Requirement: Reply solely with the number of lines, in the records underneath, that include the word "agent".

*** Opening Input data ***

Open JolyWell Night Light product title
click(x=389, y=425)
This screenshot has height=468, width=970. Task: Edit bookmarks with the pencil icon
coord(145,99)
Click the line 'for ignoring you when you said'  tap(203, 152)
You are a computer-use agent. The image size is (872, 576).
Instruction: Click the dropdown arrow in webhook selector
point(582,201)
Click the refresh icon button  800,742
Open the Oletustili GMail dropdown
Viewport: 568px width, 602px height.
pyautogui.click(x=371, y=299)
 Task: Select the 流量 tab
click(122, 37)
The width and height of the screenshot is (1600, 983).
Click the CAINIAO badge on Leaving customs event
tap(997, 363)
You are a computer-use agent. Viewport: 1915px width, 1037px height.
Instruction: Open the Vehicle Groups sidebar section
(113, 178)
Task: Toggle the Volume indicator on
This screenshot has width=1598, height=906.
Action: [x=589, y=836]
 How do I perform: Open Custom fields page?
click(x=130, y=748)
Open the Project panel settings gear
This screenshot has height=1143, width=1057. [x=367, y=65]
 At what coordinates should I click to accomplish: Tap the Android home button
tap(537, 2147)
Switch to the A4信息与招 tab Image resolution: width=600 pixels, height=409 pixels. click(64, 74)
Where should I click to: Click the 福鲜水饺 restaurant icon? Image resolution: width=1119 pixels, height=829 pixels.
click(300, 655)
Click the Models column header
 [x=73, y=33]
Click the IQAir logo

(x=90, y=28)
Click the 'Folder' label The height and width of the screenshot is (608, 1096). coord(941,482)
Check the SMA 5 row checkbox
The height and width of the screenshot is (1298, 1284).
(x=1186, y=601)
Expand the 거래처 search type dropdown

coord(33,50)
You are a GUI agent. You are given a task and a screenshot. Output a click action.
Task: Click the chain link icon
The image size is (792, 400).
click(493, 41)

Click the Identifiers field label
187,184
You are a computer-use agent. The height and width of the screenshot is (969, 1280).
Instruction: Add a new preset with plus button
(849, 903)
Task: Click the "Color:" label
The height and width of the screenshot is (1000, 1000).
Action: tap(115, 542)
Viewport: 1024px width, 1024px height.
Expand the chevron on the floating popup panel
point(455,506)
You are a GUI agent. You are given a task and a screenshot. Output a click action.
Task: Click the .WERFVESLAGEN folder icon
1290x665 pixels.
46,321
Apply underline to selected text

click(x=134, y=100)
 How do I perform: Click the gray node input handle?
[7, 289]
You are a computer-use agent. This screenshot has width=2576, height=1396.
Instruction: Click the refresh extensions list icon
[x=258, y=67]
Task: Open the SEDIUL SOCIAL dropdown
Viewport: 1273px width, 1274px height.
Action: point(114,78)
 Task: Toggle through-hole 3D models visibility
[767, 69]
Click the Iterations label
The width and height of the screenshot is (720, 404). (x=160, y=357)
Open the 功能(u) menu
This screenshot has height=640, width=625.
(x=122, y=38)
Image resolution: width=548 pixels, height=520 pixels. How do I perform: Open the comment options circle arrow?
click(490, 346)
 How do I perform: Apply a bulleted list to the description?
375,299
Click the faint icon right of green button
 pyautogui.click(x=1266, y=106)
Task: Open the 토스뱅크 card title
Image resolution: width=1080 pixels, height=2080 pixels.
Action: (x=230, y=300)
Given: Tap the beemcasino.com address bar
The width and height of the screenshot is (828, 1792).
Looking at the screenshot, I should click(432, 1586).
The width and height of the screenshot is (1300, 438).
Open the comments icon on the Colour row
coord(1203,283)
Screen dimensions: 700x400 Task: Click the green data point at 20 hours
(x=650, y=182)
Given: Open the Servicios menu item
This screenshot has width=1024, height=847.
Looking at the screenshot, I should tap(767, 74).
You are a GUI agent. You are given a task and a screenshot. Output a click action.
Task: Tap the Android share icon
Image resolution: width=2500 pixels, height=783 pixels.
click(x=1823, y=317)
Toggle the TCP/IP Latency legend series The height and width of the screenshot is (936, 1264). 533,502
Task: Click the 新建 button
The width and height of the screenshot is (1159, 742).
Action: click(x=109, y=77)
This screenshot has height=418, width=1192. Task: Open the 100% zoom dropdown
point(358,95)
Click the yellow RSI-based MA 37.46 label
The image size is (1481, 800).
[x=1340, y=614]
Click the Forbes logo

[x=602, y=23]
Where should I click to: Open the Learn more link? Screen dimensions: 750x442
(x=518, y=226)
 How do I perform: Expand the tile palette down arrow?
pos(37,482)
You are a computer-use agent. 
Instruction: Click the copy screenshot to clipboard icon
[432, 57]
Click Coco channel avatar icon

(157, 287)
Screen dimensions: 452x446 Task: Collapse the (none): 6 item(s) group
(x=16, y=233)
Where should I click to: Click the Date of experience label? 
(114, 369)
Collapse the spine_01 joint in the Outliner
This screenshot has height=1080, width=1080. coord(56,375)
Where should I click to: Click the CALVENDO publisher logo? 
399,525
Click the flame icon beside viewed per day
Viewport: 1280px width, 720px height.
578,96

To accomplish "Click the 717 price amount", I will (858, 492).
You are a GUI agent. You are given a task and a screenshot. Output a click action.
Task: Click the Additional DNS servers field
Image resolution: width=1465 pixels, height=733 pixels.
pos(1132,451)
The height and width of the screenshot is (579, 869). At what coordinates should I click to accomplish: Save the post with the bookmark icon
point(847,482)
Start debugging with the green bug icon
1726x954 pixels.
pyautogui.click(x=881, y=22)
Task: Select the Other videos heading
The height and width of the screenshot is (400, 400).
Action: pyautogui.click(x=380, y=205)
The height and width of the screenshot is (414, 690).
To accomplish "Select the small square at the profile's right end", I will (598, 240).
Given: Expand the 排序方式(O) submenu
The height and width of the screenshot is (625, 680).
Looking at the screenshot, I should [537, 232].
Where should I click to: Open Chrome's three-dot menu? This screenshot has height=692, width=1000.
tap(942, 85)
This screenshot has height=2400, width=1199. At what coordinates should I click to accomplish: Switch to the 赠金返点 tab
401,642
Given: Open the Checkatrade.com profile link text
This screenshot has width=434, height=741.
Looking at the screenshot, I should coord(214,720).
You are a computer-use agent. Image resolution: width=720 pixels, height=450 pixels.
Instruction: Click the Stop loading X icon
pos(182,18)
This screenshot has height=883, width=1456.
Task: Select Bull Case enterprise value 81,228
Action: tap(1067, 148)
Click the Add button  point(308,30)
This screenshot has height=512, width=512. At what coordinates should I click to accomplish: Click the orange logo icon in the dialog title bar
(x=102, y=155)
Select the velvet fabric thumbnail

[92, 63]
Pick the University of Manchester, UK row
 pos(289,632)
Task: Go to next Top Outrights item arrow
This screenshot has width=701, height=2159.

*** Closing Input data ***

The completed task: 10